Forgive yourself. Letting go of guilt has to start with a commitment to stop beating yourself up over your choices and circumstances. Guilt gone awry turns into shame, and it is emotionally painful to constantly feel like you are a bad mom, a bad employee, or a bad friend. Instead, remember the reasons behind your choices. Every time you think to yourself, “I feel bad about __” replace that with, “I made that decision because ___” and then move forward.
Revisit your values. One of the most grounding exercises people can engage in is getting clear about what their values and priorities are in life and then living life in accordance to them. So often people say one thing matters to them most, but they don’t live into those values.
Ask for help. One of the hardest things for many women to do is to ask for help. Instead of asking for help, a working mom may just be fueling her stress by trying to do it all herself — then realizing that it is just impossible.
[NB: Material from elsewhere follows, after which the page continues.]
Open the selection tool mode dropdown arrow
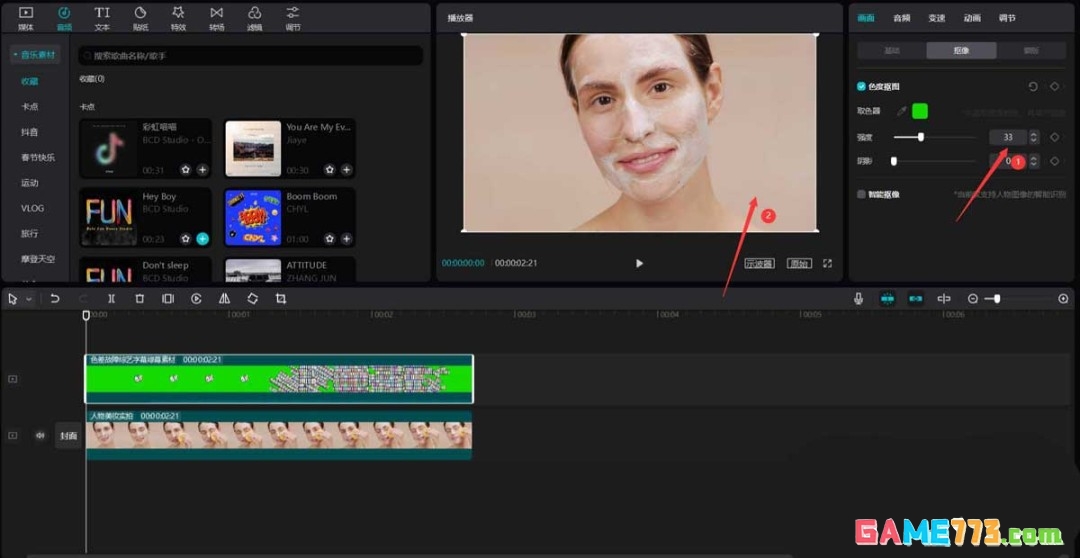Screen dimensions: 1080x558 click(x=29, y=300)
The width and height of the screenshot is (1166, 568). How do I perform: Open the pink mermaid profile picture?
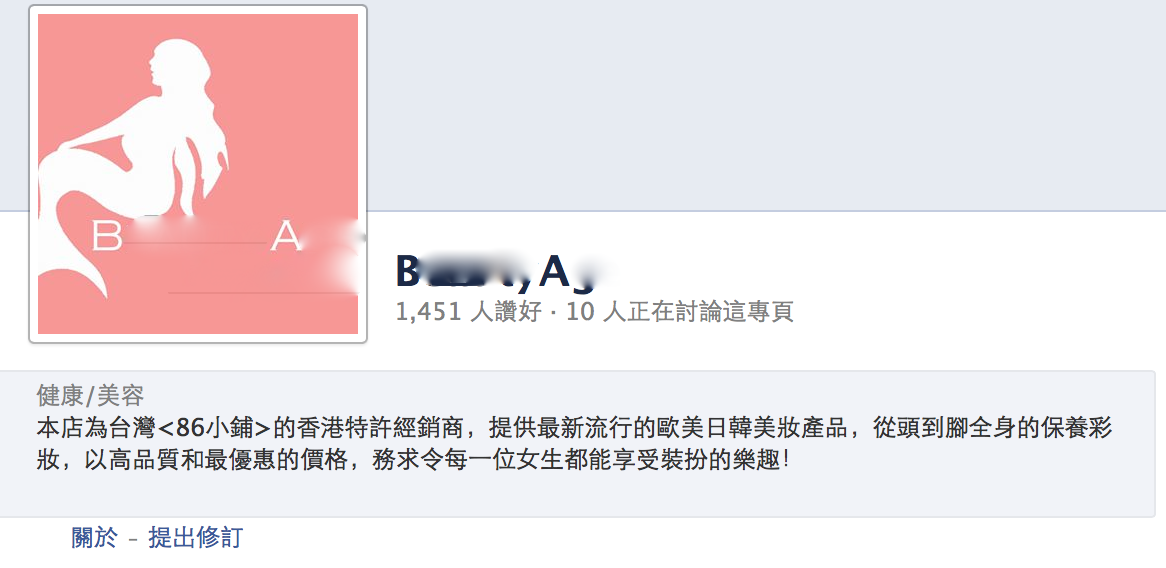coord(198,174)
Asking for help takes practice, but once you take a vulnerable step in doing so, others around you will start doing the same. Reach out to neighbors, personal friends, parents of your kids’ friends, your own parents, your in-laws, the aftercare program at school, or carpool parents. Before you know it, no one has to feel bad for asking, and it becomes a reciprocal relationship in which everyone benefits.
Be "good enough" at home. We need to lower the bar from the perfect mom who can do it all, who does everything she “should” be doing, and is praised for her selflessness to the mother who reclaims her own life and takes care of herself. Rather than putting additional pressure on yourself, remember the basics. Realize the connection you can still have with your children by simply being “good enough.”
Unfollow those that bring you down. Watching other people vacation, share their family photos, or publicize their latest promotion on social platforms like Facebook and Instagram is enough to drive a working mom to tears. The time you take to scroll on social media for connection is a time that needs to lift you up. If you find that a person or group’s posts consistently bring you down, unfollow them.